A New Experience in Residence Life
University of Florida’s residence life conducted a master plan in 2018, a component of the plan was to address energy and wellness. CMTA hosted Wellness, Energy and Sustainability Charettes, workshops and surveys with stakeholders including students, staff, and faculty. The existing performance and policies were reviewed and goals for the construction of the 1,400 new beds on campus were established.
The metrics considered were baseline energy consumption, water consumption, metric tons of CO2 per year, photovoltaic array sizing and costs, acres of forest needed in one year to clean the air. Translating the energy usage to the environmental impacts and future costs for zero energy and carbon neutrality.

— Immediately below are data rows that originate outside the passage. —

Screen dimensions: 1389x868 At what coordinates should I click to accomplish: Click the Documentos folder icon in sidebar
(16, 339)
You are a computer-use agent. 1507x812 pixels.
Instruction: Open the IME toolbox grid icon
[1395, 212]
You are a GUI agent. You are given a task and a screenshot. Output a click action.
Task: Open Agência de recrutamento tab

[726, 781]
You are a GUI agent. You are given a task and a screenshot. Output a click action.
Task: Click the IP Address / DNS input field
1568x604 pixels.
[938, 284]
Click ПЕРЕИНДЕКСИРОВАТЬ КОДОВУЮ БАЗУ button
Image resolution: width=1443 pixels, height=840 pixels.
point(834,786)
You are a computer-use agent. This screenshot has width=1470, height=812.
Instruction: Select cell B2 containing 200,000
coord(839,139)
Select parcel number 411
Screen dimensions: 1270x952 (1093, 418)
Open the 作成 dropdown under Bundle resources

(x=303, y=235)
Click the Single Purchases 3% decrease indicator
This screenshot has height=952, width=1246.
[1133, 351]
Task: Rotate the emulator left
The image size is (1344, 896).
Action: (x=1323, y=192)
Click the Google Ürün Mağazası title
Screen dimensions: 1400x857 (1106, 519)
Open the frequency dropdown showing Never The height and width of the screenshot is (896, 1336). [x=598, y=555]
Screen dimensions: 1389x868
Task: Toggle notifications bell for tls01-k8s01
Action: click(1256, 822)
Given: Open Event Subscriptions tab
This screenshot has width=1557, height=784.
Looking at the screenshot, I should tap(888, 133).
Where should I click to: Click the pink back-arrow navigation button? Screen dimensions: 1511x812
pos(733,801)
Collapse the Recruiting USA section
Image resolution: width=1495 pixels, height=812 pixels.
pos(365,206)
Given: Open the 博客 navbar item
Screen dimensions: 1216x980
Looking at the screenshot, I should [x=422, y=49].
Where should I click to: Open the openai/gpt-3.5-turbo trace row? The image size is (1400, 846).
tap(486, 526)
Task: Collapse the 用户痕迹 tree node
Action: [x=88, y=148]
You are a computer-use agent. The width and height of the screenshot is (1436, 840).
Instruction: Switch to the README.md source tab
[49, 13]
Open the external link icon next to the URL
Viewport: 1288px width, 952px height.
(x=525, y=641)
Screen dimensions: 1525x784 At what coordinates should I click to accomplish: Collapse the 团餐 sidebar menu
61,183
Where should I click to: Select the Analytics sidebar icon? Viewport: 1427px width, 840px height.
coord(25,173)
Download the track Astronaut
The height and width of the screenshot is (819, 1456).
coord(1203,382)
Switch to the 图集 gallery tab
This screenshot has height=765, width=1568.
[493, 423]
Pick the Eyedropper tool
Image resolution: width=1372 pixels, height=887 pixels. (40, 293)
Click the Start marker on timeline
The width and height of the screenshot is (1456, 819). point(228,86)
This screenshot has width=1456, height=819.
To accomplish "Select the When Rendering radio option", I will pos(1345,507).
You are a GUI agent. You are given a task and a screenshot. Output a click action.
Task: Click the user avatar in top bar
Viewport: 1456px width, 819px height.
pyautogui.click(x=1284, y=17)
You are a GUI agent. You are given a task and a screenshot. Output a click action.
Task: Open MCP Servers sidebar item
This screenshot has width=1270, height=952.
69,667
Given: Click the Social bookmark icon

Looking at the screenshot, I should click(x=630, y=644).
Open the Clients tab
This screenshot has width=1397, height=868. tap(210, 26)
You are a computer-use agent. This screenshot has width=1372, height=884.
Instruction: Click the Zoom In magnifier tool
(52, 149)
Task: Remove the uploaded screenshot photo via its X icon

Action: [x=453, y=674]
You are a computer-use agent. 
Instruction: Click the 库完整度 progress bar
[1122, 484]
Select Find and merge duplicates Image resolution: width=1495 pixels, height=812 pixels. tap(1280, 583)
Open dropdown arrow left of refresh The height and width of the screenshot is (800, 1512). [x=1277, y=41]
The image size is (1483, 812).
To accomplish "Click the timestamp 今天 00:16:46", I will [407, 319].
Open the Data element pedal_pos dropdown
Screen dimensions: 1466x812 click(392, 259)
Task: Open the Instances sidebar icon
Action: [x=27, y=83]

Since behavior drives consumption in many areas, plug loads are a target for energy reduction. A student activity was designed to determine if they were willing to limit plug loads to the buildings. This included reducing the number of appliances purchased and disposed of annually, the cost of electrical infrastructure in the rooms and the energy consumed. The results of the activity indicated that the majority if the residents would adhere to limitations to items brought into the rooms if an adequate number of shared resources are provided and kept clean.
CMTA conducted and completed a thorough system selection and life-cycle cost analysis process. CMTA’s goal through this process was to help determine the best path to reach sustainable and wellness goals at the lowest first cost project. The decisions to deviate from the norm on this project will save the university about $26.4 million over 25-year life of the building. This included increased filtration and increased ventilation rates over code minimum, which is in alignment with studies that show lower CO2 levels provide improved sleep patterns and cognitive function. The master plan was followed by delivering a set of design development plan with a criteria package to design build contractors for bidding with clear goals for sustainability and wellness. The building will be completed in 2023 and energy will be tracked as one metric to validate the sustainability goals.